→ Excerpted text:
Exploring the Synodal Path
In Conversation with Friar John Burkhard, Part Two
While taught by Vatican II, the ‘sense of the faith’ (sensus fidei) has had little official impact in the Catholic Church. What would the church look like if it took this conciliar teaching to heart?
Friar John Burkhard’s new book, The Sense of the Faith in History: Its Sources, Reception, and Theology, addresses this neglect. He locates the historical roots of the teaching and its emergence at Vatican II, and attempts to help us better understand the ‘sense of the faith’ in the light of other fundamental teachings of the council. Friar John challenges the hierarchical church to invite all the faithful to rightfully participate in the prophetic ministry of the whole church, closely allied with Pope Francis’s call for a more synodal church.
For 18 years, Friar John taught Conventual Franciscan friars, diocesan seminarians, and lay women and men at St. Anthony-on-Hudson Seminary (Rensselaer, New York). After the seminary closed in 1988, he taught for a period of time at St. Peter’s Regional Seminary in Cape Coast, Ghana. Returning from Africa, Friar John joined the faculty at Washington Theological Union, where he remained for 22 years. During summers in the 1990s and 2000s, he taught at St. John’s University (Collegeville, Minnesota), and in a lay education ministry program in the Archdiocese of Washington, DC, called Education for Parish Service, sponsored by the Sisters of Notre Dame de Namur. He retired from teaching in 2012 and now dedicates his time to research, writing, and translating.

→ Task inputs:

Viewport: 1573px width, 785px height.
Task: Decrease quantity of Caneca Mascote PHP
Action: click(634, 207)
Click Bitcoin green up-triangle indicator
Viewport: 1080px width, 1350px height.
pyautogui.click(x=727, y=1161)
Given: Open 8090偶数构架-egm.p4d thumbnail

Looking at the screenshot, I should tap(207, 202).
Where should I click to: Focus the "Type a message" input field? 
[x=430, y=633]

--

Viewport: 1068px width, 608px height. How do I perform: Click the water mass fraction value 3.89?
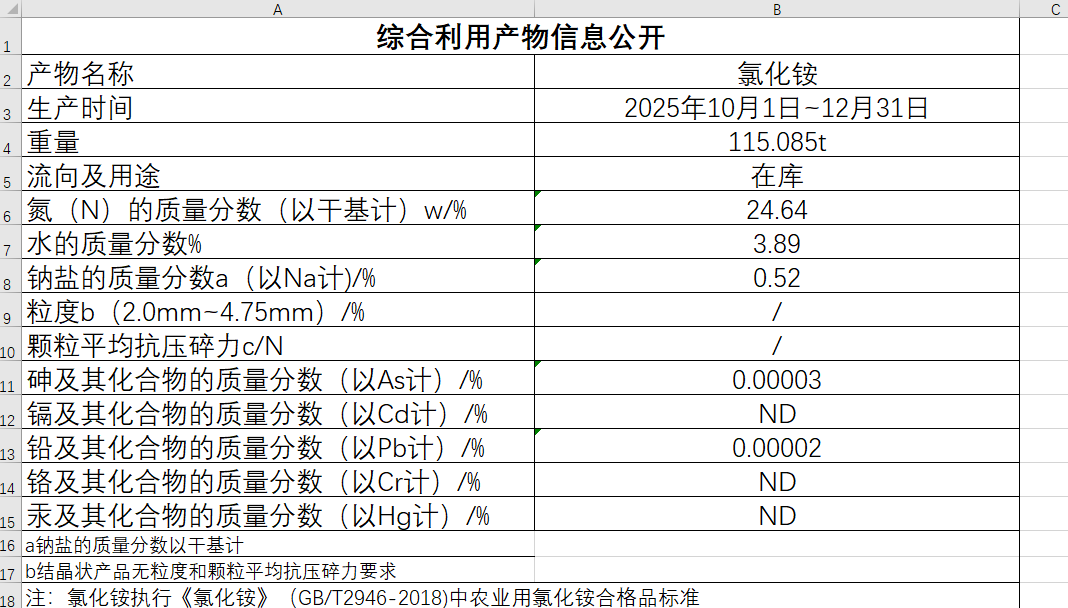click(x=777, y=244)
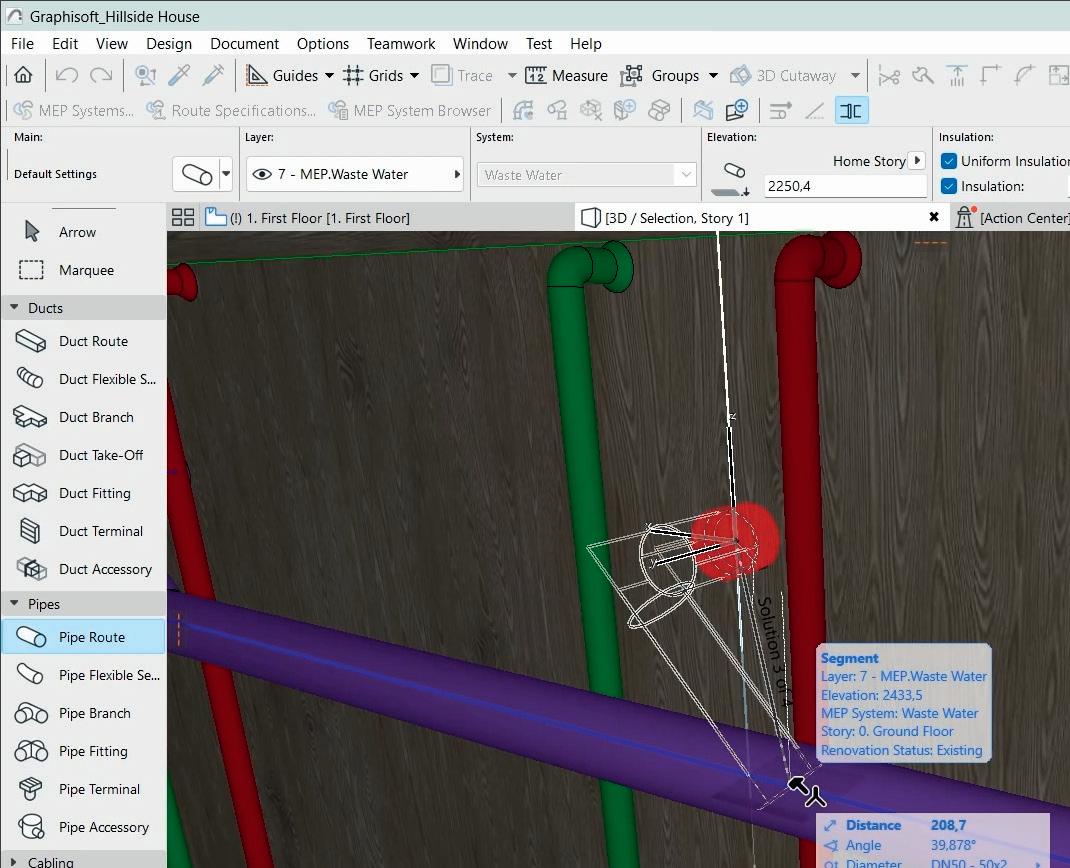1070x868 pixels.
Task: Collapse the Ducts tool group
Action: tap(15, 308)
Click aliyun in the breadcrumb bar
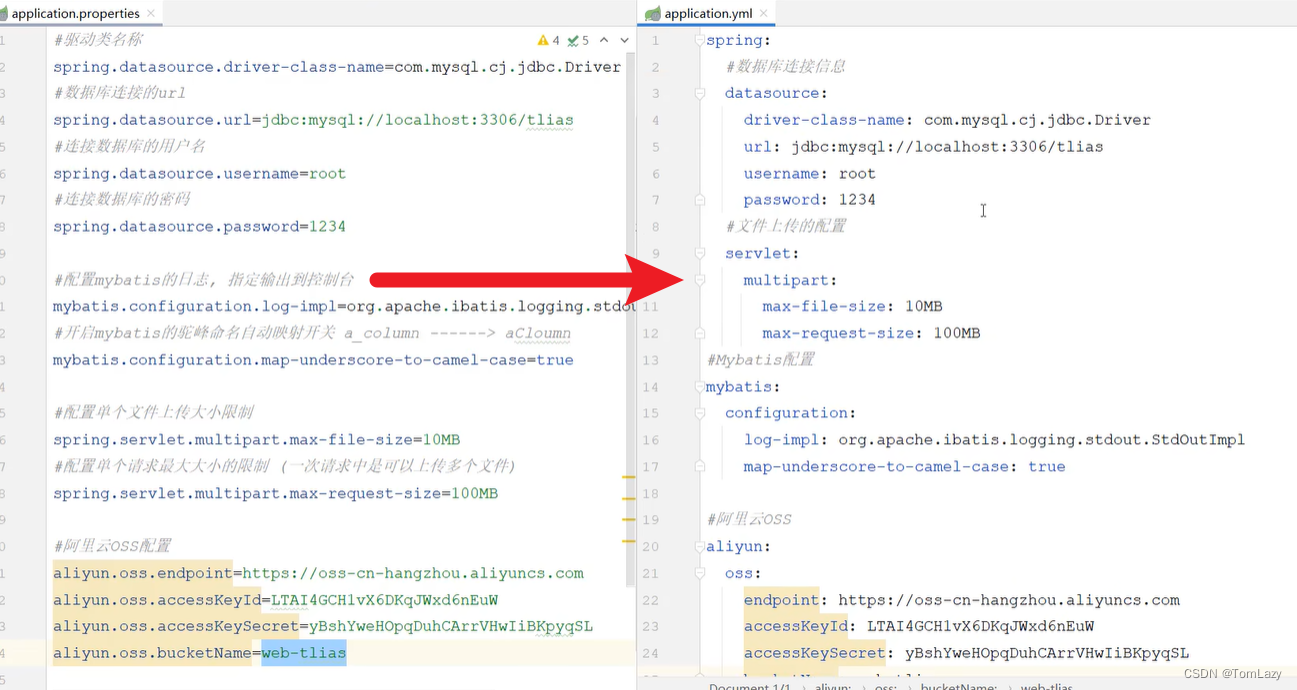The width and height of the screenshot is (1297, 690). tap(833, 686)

→ Exercise requirements:
A. Return the listing lines word for word, beginning at the line that contains "Where should I" and stopping after the line that contains "[x=430, y=633]".
B. Resume the article about Friar John Burkhard and the sense of the faith, continuing on from its final sentence.
The article and the listing were taken from separate sources.

→ Results for each task:
A.
Where should I click to: Focus the "Type a message" input field? 
[x=430, y=633]

B.
Here is part two of our conversation:
With a growing number of people, especially younger people, not identifying with any faith tradition, can the synodal path be an opportunity to bring this sense of faith into the public square?
In today’s circumstances, all people, including the young, feel responsibility for their lives. We all want guidance and support, but we know that we can only realize our human nature and our unique calling when we are engaged in making the decisions that make us happy, fulfilled, and self-directed persons. No one else can do this for me. But neither can I do this alone and without the help of others. The all-sufficient human agent is a chimera, a pure figment of the imagination.
But individuals can only become fulfilled persons when they are invited and enabled by society at large and by the church in particular, to truly become themselves. When church authority both guides and invites to shared discussion and collaboration, the human person grows in her or his spiritual identity.
At one point in my book, I write:
If more Catholics believed that their engagement was welcome in the church, I submit that the scandals rocking the church today would be less an occasion for leaving the church and more an incentive to all believers to tackle these problems. If more believers sensed that their engagement was welcome, more would feel free to share their questions, doubts, and positive insights with each other and with their pastors.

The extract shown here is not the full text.